* [Exercise data]:
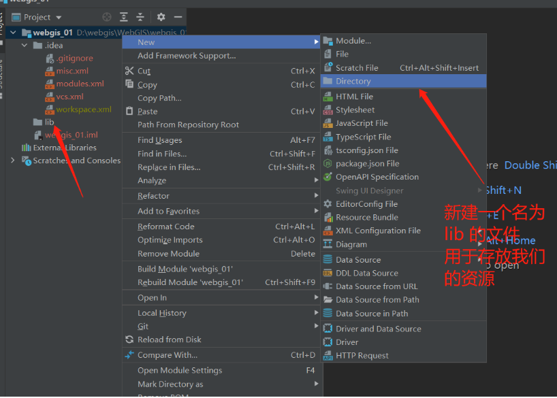The width and height of the screenshot is (557, 398).
Task: Click the OpenAPI Specification icon
Action: tap(328, 177)
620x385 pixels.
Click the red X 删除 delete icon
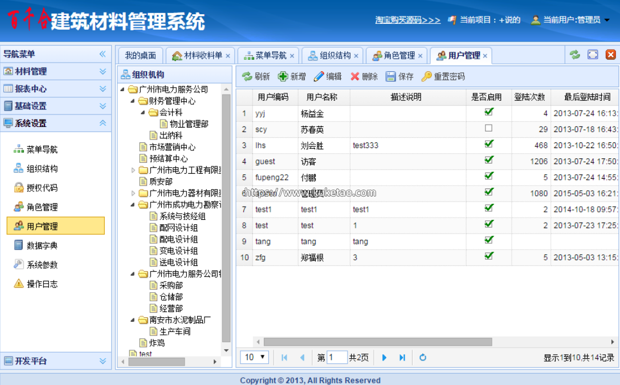coord(355,76)
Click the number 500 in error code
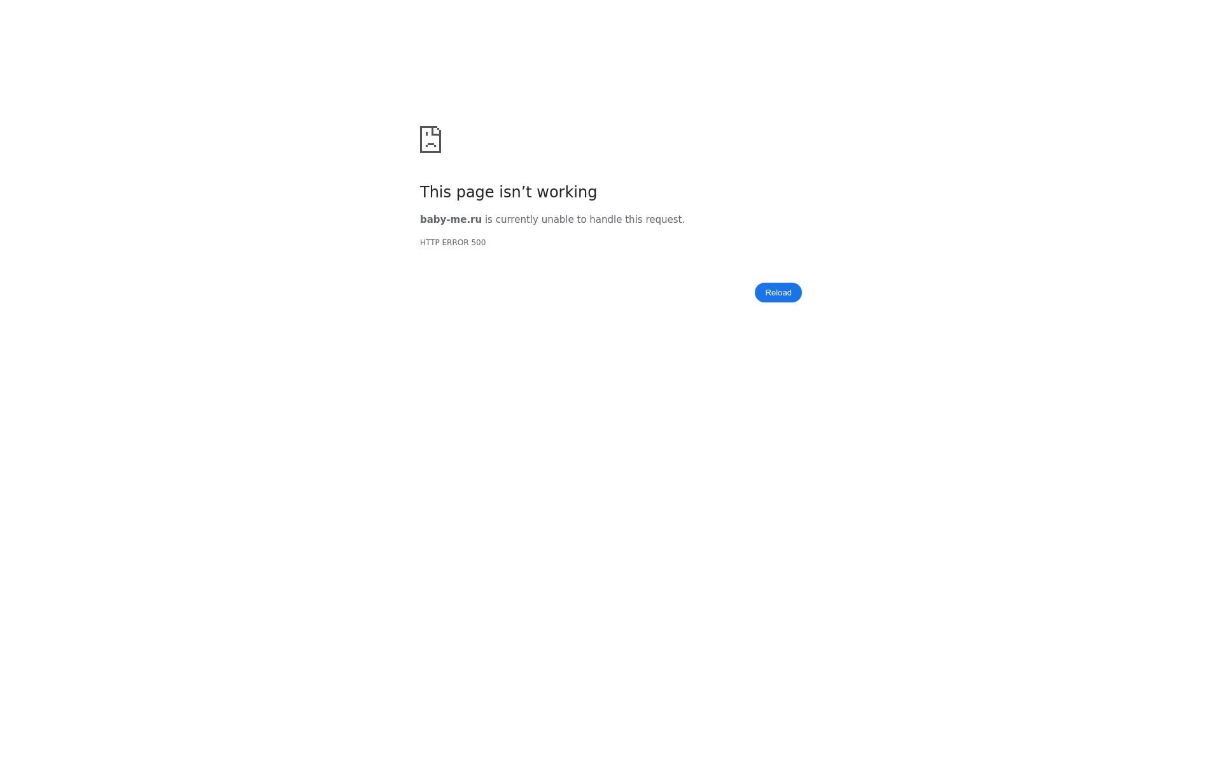 [x=479, y=243]
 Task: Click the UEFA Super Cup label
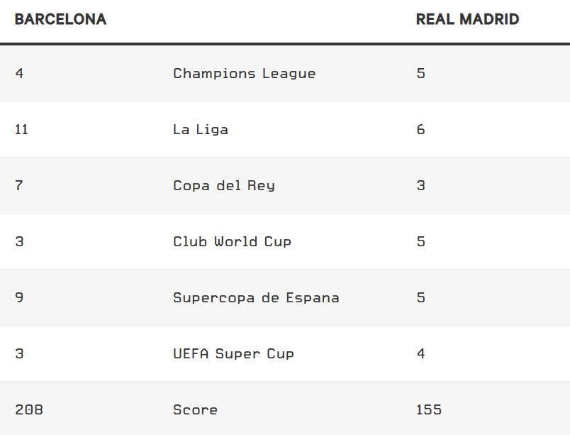233,353
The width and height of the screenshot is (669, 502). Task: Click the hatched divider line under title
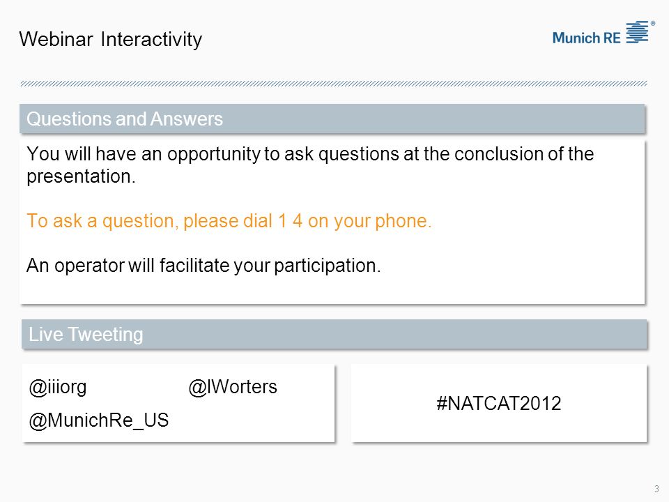[x=334, y=84]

* [Assignment]:
Your answer must be exactly the lines from the one with "Click the number 500 in error code" through the last line of the entries, both included, with no pictures; please add nothing else.

* [Completed exercise]:
Click the number 500 in error code
 [x=479, y=243]
 Task: Click the UEFA Super Cup label
233,353
The width and height of the screenshot is (669, 502). Task: Click the hatched divider line under title
[x=334, y=84]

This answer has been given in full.